What is a mid-portion Achilles tendinopathy?

Achilles tendinopathy is a common problem that affects both athletes and those who are more sedentary.

It has been discovered that it affects 7.4% of all marathon runners and 1.4 percent of the UK military population (Baker-Davies et al, 2017).

According to Longo et al. (2009), a mid-portion Achilles tendinopathy is directly responsible for 6-17 percent of all running injuries.

Achilles tendinopathy is a debilitating ailment that can be difficult to treat, with up to 50% of patients still suffering from pain after a year. As a result, it’s critical to receive a precise diagnosis and treatment plan as soon as feasible.

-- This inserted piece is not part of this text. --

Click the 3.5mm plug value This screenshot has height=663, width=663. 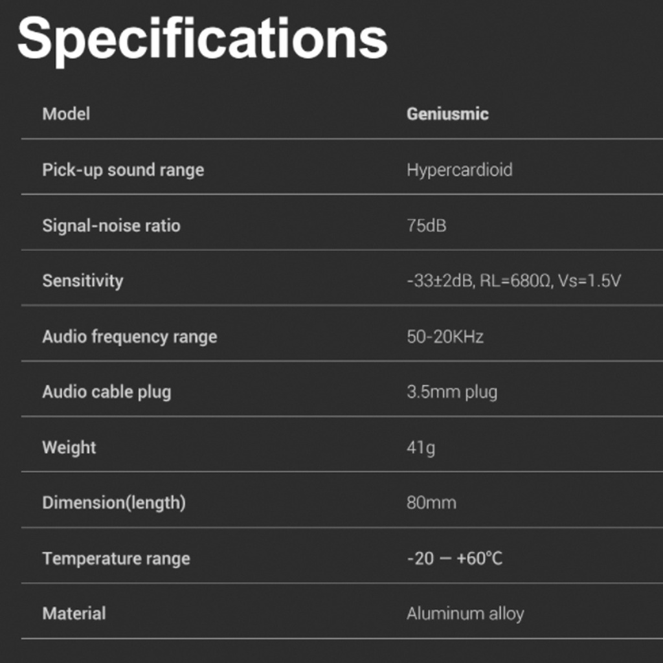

There are two types of Achilles tendon problems: insertional and mid-portion abnormalities (see image below).

The lower section of the Achilles tendon, where it joins to the heel bone (green circle), is affected by insertional Achilles pain (known as the calcaneum). A structure termed the retrocalcaneal bursa may possibly be involved.

  • section in the middle Achilles tendon pain (blue circle) affects only the main section of the tendon.

Pain in the mid section of the Achilles tendon (blue circle) and insertional Achilles tendon (red circle) (green circle).

The Achilles tendon can become irritated and inflamed as a result of repeated or unusual activities. The tendon swells and becomes painful as a result of this. Tendinitis is the inflammation of a tendon. Extreme tenderness while touching or squeezing the tendon is a telltale indication.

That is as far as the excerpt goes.